Ora, mettendo da parte la questione economica (anche se è vero – trascurando il resto – che certamente non aiuta un ragazzo a crescere, il sapere che un calciatore guadagna in un solo giorno quello che il suo professore guadagna in un anno), occorre quantomeno provare a capire cosa possa fare la differenza a scuola. Non sarà sottolineata mai abbastanza, innanzitutto, l’importanza di far sentire insegnanti, studenti, genitori, dirigenti e personale non docente parte di un’unica comunità educante, capace – anche in forza dell’autonomia – di diventare protagonista autentica del proprio agire.

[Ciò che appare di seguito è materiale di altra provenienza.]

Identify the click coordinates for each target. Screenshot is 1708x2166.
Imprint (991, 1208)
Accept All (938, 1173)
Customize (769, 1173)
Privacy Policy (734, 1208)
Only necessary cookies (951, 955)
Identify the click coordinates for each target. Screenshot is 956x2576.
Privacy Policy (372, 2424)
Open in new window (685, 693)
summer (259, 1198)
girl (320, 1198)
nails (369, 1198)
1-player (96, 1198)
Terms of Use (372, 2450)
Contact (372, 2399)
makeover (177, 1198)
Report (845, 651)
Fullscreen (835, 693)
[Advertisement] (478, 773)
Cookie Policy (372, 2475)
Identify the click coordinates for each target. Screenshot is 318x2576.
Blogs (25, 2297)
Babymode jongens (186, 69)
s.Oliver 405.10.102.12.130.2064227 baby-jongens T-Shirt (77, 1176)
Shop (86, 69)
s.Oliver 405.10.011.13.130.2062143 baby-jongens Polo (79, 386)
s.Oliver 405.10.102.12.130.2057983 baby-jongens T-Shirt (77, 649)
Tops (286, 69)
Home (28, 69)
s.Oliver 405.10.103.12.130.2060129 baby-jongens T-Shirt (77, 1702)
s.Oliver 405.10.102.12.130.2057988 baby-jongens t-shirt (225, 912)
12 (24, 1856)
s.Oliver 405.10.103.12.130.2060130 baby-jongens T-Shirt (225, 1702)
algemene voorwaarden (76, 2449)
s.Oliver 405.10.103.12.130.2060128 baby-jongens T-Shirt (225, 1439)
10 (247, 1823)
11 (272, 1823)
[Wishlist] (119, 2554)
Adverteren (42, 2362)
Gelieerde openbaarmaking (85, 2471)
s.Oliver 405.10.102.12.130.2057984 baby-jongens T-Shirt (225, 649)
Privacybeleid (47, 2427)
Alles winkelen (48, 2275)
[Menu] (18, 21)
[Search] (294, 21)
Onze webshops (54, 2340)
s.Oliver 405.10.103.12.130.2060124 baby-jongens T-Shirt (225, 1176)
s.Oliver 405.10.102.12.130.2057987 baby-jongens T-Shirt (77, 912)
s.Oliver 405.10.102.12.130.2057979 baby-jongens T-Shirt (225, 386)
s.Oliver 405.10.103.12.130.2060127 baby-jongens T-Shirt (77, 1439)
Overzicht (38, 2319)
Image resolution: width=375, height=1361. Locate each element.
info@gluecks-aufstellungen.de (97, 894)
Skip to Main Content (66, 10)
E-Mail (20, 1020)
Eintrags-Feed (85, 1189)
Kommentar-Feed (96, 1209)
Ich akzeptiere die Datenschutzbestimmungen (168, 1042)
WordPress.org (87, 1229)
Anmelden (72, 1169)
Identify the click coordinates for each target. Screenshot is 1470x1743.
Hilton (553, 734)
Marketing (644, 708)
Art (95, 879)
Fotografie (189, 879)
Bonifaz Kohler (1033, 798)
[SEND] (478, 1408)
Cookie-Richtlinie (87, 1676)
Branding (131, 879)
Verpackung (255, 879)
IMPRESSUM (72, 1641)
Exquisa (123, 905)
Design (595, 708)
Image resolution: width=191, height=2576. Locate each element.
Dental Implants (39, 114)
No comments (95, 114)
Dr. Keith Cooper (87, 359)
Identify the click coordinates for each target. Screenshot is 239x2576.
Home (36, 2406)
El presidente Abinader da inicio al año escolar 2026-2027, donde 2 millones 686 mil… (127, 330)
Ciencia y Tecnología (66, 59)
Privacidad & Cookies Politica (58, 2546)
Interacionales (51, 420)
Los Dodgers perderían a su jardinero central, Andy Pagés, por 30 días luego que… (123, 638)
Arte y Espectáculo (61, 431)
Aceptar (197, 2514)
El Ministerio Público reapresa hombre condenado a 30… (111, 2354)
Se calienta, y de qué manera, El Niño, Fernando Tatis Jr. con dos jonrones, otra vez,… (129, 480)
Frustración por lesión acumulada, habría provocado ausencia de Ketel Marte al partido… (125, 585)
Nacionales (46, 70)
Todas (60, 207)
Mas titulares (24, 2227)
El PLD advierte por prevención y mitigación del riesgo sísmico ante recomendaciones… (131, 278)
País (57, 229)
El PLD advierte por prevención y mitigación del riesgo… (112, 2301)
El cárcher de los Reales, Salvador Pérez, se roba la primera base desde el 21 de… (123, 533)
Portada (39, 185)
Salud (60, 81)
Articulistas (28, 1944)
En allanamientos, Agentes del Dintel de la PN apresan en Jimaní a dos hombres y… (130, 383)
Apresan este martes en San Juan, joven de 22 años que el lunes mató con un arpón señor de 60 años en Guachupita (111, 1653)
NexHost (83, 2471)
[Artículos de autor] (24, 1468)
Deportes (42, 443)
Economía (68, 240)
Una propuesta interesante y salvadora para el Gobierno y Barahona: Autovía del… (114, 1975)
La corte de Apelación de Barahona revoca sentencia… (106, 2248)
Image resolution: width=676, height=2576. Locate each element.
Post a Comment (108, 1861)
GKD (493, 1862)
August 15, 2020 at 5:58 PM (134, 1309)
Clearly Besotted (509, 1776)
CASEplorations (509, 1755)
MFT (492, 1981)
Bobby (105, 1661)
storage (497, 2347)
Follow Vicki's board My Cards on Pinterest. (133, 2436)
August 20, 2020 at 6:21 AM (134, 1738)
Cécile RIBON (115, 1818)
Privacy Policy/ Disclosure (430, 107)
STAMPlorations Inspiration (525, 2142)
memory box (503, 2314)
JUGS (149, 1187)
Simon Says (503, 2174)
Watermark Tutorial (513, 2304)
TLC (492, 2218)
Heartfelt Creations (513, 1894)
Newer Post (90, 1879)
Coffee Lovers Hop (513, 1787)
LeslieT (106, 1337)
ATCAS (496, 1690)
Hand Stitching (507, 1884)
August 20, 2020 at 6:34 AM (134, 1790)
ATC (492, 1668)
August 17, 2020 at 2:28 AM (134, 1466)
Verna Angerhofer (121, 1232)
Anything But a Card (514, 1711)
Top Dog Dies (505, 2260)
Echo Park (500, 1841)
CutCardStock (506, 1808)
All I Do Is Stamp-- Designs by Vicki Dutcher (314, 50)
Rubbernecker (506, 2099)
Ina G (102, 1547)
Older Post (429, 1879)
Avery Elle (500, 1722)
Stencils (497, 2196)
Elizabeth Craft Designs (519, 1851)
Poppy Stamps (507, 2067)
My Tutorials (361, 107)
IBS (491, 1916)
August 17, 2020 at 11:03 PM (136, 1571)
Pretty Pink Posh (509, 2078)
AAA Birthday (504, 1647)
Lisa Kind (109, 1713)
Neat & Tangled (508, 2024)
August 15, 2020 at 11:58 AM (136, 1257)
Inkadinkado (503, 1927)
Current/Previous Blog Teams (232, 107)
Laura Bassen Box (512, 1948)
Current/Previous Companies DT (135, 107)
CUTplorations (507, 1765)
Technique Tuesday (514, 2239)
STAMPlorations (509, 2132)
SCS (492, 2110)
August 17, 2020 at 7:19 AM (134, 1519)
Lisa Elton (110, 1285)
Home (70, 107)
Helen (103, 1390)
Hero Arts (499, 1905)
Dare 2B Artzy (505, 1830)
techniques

E ciò, a partire dalla elaborazione del Piano dell’Offerta Formativa che da zibaldone di utopie sconnesse costruite con il copia-incolla (provare a leggerne uno, uno qualsiasi, per credere!) deve diventare lo strumento con cui, guardando al proprio interno, decidere le modalità per offrire percorsi di crescita non solo nella conoscenza, ma dell’intera persona.
Di qui, la collegialità. Che pena, dozzine di dirigenti che vivono appollaiati in presidenza, pensando di governare la scuola a suon di circolari, convinti che il proprio ruolo sia quello di far tornare i conti: mediocri ragionieri di ridicoli bilanci! E se appare quantomeno intempestiva la fretta con cui la riforma sembra voler definitivamente seppellire gli attuali organismi collegiali, sarà tuttavia proprio su questo tema che si giocherà la genialità del dirigente: nel promuove una collegialità sostanziale, che non solo non esclude ma, al contrario, perfino esalta l’importanza di un processo decisionale basato sulla reale partecipazione di tutte le componenti direttamente coinvolte nel mondo della scuola, chiamate a collaborare insieme per il suo ottimale funzionamento.
Ed infine, la valutazione. Non solo degli alunni (prassi in cui la scuola si è univocamente esercitata da sempre!), ma anche di insegnanti e dirigenti. Le critiche ad ogni forma di valutazione si sono accompagnate negli anni a boicottaggi nei confronti delle prove Invalsi, colpevoli di imporre una metodologia legata all’addestramento più che al vero apprendimento. Si può discutere sulle forme della valutazione. Ma non possiamo dimenticare che, purtroppo, usciamo da un periodo in cui la scuola e i suoi operatori sono diventati sempre più autoreferenziali: è stata tolta la possibilità di valutare gli insegnanti, dicendo che tutti gli insegnanti sono ugualmente validi in quanto tutti dotati di titolo, di fatto accettando passivamente che in alcune realtà il livello dell’istruzione si abbassasse progressivamente, con danno degli alunni o delle famiglie più deboli. Ma si è sempre saputo che non tutti gli insegnanti (e i dirigenti!) sono ugualmente validi; che non tutte le scuole garantiscono lo stesso livello di preparazione; che il solo titolo degli insegnanti non garantisce la loro competenza didattica; che ci sono ottimi insegnanti (e dirigenti!), ma che nell’attuale sistema c’è lo spazio, per chi non vuole impegnarsi, di fare lo scansafatiche. E che, perciò, è proprio giunto il tempo di cambiare. Forse.